Uganda: Bobi Wine arrested during rally, his office says
Ugandan opposition leader Bobi Wine was arrested in the capital Kampala on Monday as he took part in a peaceful protest, his office reported on his Twitter.
The singer, lawmaker and presidential contender had called for protests following a crackdown on his supporters and aides.
"...He led MPs and other leaders in a peaceful protest against the abduction, torture and murder of his supporters. The protest was taking place at City Square, Kampala," Wine's office said.
Security forces then reportedly surrounded Wine's house after police took him there following the arrest.

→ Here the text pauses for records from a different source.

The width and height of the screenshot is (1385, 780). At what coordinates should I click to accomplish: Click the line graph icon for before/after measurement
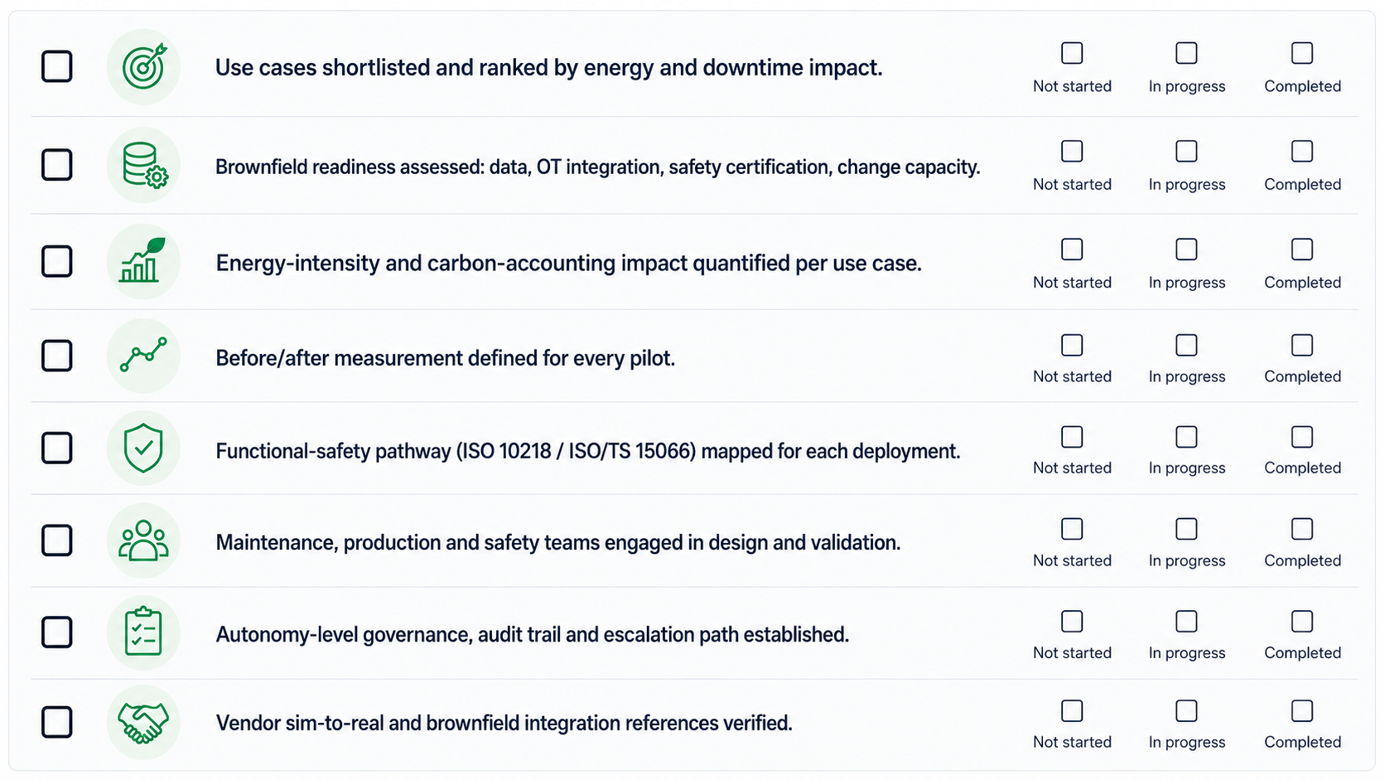143,356
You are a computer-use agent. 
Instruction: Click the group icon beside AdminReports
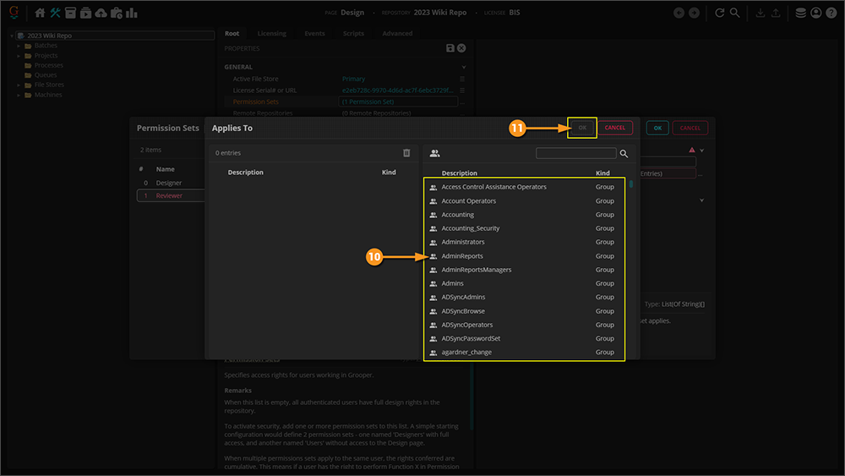[433, 256]
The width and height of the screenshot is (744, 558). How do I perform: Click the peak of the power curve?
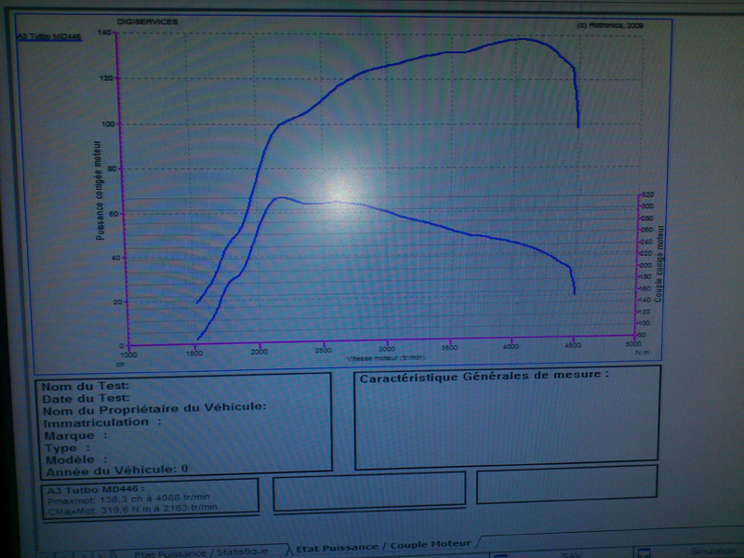(521, 39)
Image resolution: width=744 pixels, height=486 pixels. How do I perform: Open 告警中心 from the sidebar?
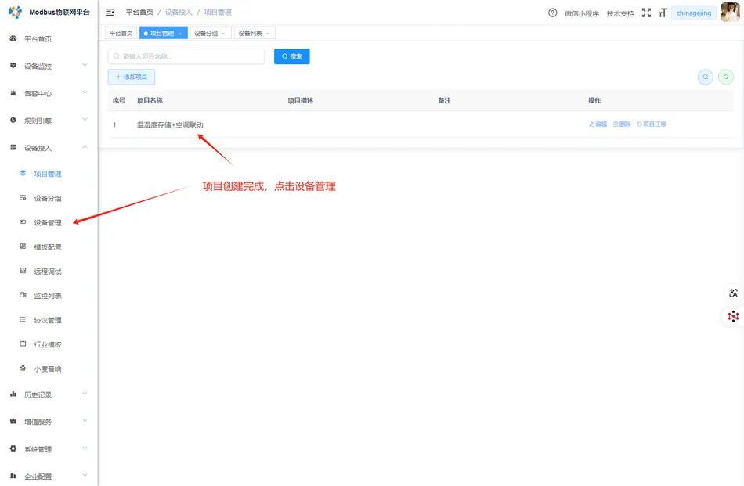[37, 92]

Local media reported that authorities accused Wine of attempting to demolish President Yoweri Museveni's government through leading violent protests. But Wine said he had led peaceful rallies.
Why is Bobi Wine protesting?
Footage circulated by local media showed the moment of Wine's arrest while he held a poster saying "bring back our people."
Last week, Wine said it had been 70 days since authorities arrested all of his campaign team members in Kalangala, Central Uganda.
He reported that thousands of his supporters were in arbitrary detention, calling for their release.
The presidential challenger was under house arrest in January as he contested the election outcome. A court later ruled against his arrest.
Wine said he presented evidence that the election was fraudulent after President Museveni, who has been in power since 1985, was declared the winner.
What was the election outcome?
Museveni won the January 14 elections with 58% of the vote and 35% for Wine, according to final results announced by the electoral commission.
After the election results were announced, security forces surrounded Wine's house to prevent him from leading protests.
European Union election monitors reported that international observers were excluded during polling. Internet access was also restricted for days before the vote.
Uganda has never witnessed a peaceful transfer of power since gaining its independence from Britain in 1962.